Even those who perverted their faith to somehow rationalize that the victims who worked for Charlie Hebdo were somehow 'justified' because of the insult of the cartoons cannot pretend to believe that the others 12 killed during that brazen act were anything other than outright murders; and so their hypocrisy and inhumanity becomes even more clear.
While some may say that Charlie Hebdo employees knowingly (and even bravely) accepted the risks of engaging in acts that were considered provocative by those who were looking to find offense, others in the building had no warning and no inkling that they were in harm's way. Some did not even know that the Charlie Hebdo office was in the building.

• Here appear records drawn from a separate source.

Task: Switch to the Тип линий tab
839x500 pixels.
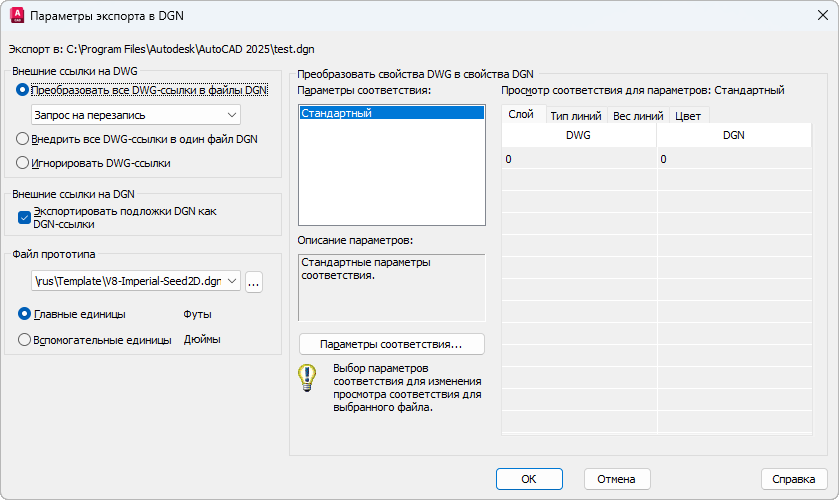Action: [578, 115]
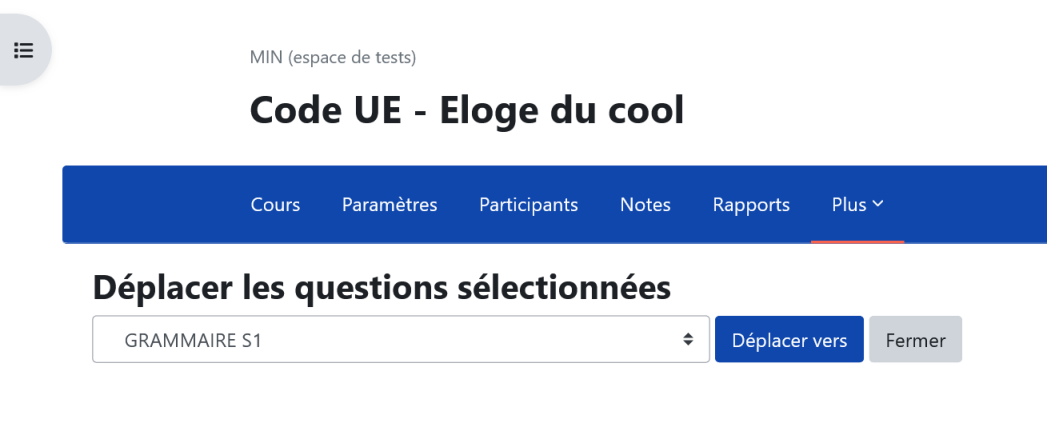1047x431 pixels.
Task: Click the chevron arrow beside Plus
Action: (x=878, y=204)
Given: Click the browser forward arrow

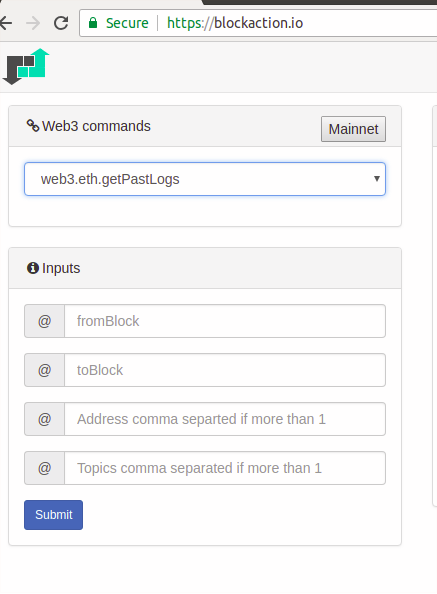Looking at the screenshot, I should click(33, 23).
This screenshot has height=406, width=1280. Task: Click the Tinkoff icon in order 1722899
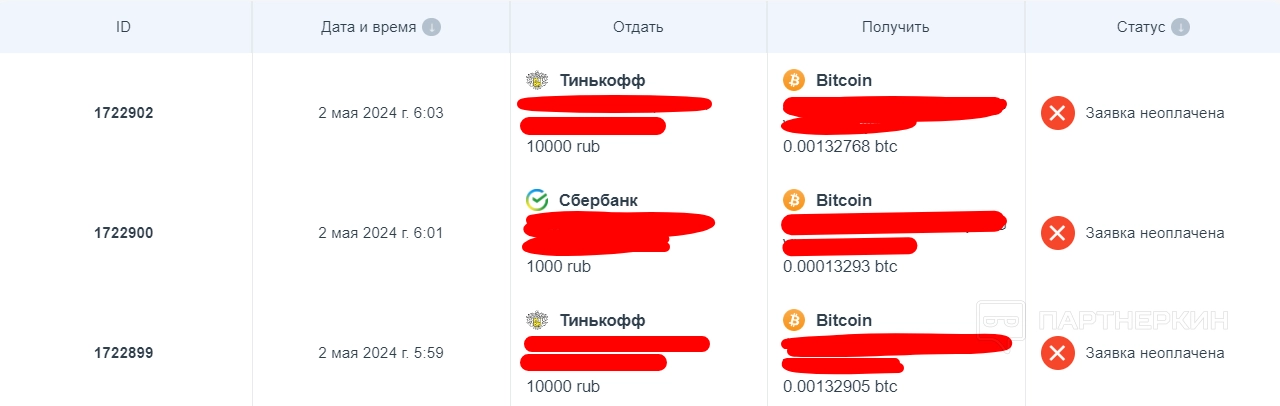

The same goes for those people who were caught shopping the following day who found themselves hostages; and those who were killed. They, like Frédéric, were simply in the wrong place at the wrong time; when someone decided that it was time to mete out their own form of retribution.
This is nothing new. Most victims have nothing to do with the situation that inspires terrorists to act. They are the citizens and even tourists who were caught in the crossfire and bomb blasts during "the troubles' in the United Kingdom; the passersby who just happened to be within the blast zones during bombings of abortion clinics; the children who were in day care (rather than the IRS offices that was the 'intended' target) in the Federal Building in Oklahoma City when Timothy McVeigh set off his truck bomb, or those on the planes and in the Twin Towers on September 11, 2001, etc.
The expression, 'Je Suis Charlie' is a wonderful statement of solidarity for those who champion the freedom of the press, but I am proud of my company, Sodexo, for all that it is doing to help the widow and children of our fallen comrade. People joined the demonstration in Paris and messages of solidarity and the contributions to a fund set up to help the family are coming from all over the world, from thousands of people and families, from the highest senior leadership to our front line employees, from those who knew Fredo, and those who never met him.
We are also rallying behind the sentence and sentiment: 'Nous sommes Frédéric' (We are Frédéric) to honor his memory. At the same time, it reminds me that, while I stand in solidarity with those who fight for freedom (including freedom of the press) I am far more Frédéric, than I am Charlie. And going about our daily lives, most of us are as well.
Because of the nature of this post, and the sensitivity of the issues involved, I would like to make it clear that the thoughts and opinions expressed are my own and do not represent those of any organization.